DuckDuckGo Sees Massive Growth In Post-Snowden World
DuckDuckGo, the privacy-oriented search engine, has been around for over six years. But when Edward Snowden revealed the extent of NSA surveillance in 2013, DuckDuckGo started a period of strong growth that hasn't slowed yet. The search engine has seen a 600% increase in traffic over the past two years, and they're now serving 3 billion searches a year. This shouldn't be a surprise — last month, a Pew survey found that 40% of American adults didn't want their search engine to retain information about them. But members of the general public are notoriously slow to change their privacy-related behavior. DuckDuckGo's growing popularity has led them to double their employee count since early 2014, now totaling 28 people. Their success is beginning to fuel speculation about an acquisition, with Apple's name being tossed around as a potential buyer.
DuckDuckGo doesn't have a crawler. Well, they say they do, and I'm sure they have some basic crawling, but they only say that so they don't look silly for being a search engine that doesn't actually do search. They buy their results from Bing, and then do some value added stuff like munging in Wikipedia results. I doubt Apple wants to buy something that sends money to Microsoft, and they certainly won't back Google. And Apple doesn't have the expertise to build an effective search engine on their own.
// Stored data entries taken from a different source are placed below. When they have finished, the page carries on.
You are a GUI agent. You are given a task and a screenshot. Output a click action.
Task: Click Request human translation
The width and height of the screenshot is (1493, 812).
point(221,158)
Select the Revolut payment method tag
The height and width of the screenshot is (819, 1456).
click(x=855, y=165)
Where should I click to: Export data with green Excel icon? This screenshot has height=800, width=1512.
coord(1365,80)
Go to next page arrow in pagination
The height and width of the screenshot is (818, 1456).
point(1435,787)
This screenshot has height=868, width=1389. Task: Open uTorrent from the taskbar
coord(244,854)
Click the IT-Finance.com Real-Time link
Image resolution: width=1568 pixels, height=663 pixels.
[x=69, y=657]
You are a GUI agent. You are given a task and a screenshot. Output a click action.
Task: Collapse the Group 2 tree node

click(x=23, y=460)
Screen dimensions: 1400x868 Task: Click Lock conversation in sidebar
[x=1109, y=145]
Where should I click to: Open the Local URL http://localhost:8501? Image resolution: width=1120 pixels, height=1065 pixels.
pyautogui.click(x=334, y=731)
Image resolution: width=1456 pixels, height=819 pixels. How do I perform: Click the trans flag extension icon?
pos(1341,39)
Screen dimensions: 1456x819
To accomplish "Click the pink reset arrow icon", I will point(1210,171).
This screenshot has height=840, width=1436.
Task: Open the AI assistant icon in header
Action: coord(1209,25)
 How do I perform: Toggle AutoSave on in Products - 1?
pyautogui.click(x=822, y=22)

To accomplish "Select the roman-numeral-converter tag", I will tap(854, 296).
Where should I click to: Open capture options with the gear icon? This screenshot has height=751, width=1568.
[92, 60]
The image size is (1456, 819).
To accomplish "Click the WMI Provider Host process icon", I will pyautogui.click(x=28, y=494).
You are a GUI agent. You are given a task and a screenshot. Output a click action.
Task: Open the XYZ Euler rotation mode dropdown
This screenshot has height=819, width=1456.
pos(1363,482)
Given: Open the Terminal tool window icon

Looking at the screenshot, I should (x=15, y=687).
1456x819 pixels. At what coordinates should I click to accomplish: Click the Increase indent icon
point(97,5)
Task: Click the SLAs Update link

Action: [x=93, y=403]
If I can't find something, I can always to go Google.com and look for it.
DDG can even handle that part for you. Check into their bangs. They have "!g" to automatically run your search through Google for you, saving you the hassle of navigating there yourself. I miss the inline map results when searching for addresses, so I'll use a !g on those to save myself the hassle of pulling up Google Maps directly...and I just noticed they have a !gmap, so I'll likely start using that instead.